Over the last three years, reports have warned about anti-migrant and anti-EU attitudes, about the threats to our liberal democratic principles and lifestyles. (These strands are interconnected.) Liberty and its dynamic director Shami Chakrabarti, refugee groups, the Institute for Public Policy Research, the Runnymede Trust, activists – all tried in vain to rally public concern. Most Britons did not listen, they did not know how. Some were complacent, others were in the fog of denial and millions believed and still believe naively that the only enemy of Western, open societies is Islamicism.

Thoughtful and smart men and woman did not see the regressive and nativist enemies within. After the Brexit result was announced, Andrew Motion, the erstwhile poet laureate seemed disorientated:

When I set out I looked over my shoulder
At my country falling away beneath me
The shining reservoir and sewage farm,
The textbook motorway and the ring road
Telling myself in so many words; no matter
Everything will be here and almost the same

The Hungarian–British poet, George Szirtes was more alert to what had been happening, perhaps because he came to the UK from elsewhere sixty years ago and must know intolerance is a light sleeper: ‘It is not as if the xenophobia that so influenced the leave campaign as it moved from economics to immigration did not exist before – it exists everywhere and often in more virulent form. Indeed, it set the stage for the campaign, and those who had muttered in the wings were encouraged to come out and occupy it. The filthy messages to Poles, the graffiti on public buildings, are part of the same spectrum’.

Brexiters are not all bigots or ill-educated individuals. Some had rational and honourable reasons for wanting out. However, they kept bad company and were, at times, disingenuous. An academic I know, was typical. Initially his decision was based on concern for the British working classes who were losing out to low-paid migrant workers. Then, after watching some unpleasant bullying on TV when a few people from up North shouted at Eastern European migrants in the audience, he decided he wanted to leave the EU to stop this prejudice; ‘Look if we had fewer of them, we’d get less hostility’. He teaches sociology at a prestigious university.

Too many cosmopolitan Britons, white, black and brown, were naive. They held on to images of the Olympics and sincerely believed that frank arguments in the public space and untamed expression would free minds and lead doubters back into the arms of the EU. In reality, free expression, in person and online, has closed conversations, silenced internationalists and socialists, pro-European activists, immigrants and their offspring. Jo Cox was the martyr to this cause. She didn’t shut up so had to die.

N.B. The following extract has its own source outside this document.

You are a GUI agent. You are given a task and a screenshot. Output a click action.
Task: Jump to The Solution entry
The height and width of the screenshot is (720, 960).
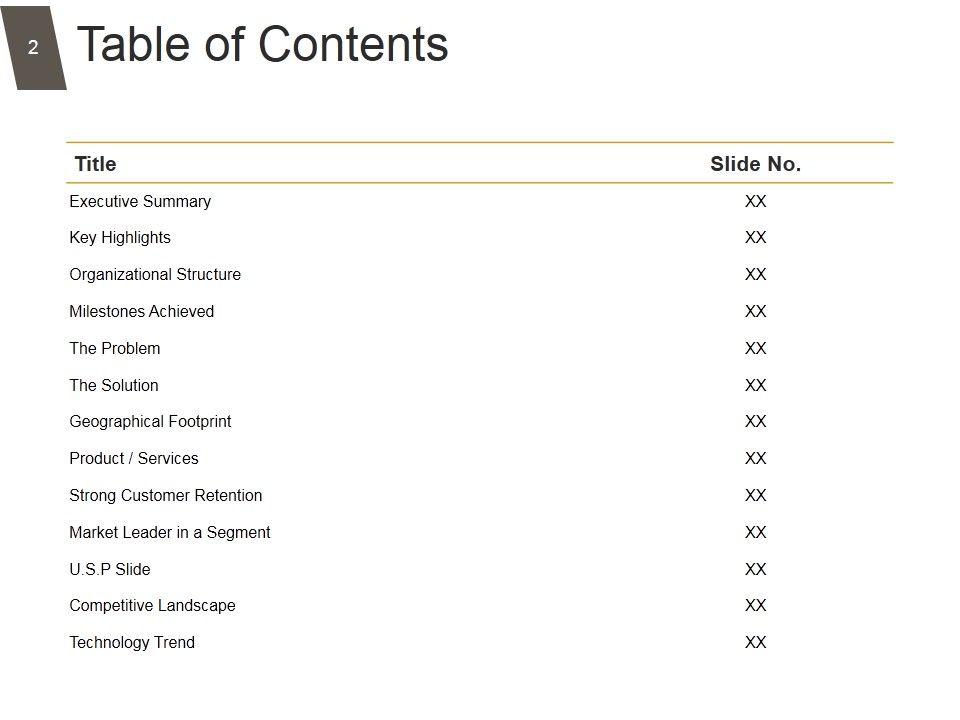pyautogui.click(x=113, y=385)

This cannot be the end of the story. We, who are left, should remember the indefatigable Cox and pick up the fight. Sixteen million of us voted to stay in the EU. This is the moment to mobilise, find legitimate ways to keep Britain open and diverse. Remainers must, as Ian Hislop said on Question Time, continue to speak up for European unity and defend the values they believe in. Brexiters do not have a carte blanche to turn Great Britain into a mean fortress. Imagine how hyperactive they would have been if the Remain side had won the referendum. Lazy acquiescence is a cop out, a dereliction of duty. Much can be done and must be done between now and the day article 50 is triggered. In the words of Will Hutton, ‘It’s our country too, and we don’t need to live in a xenophobic economic dead zone’.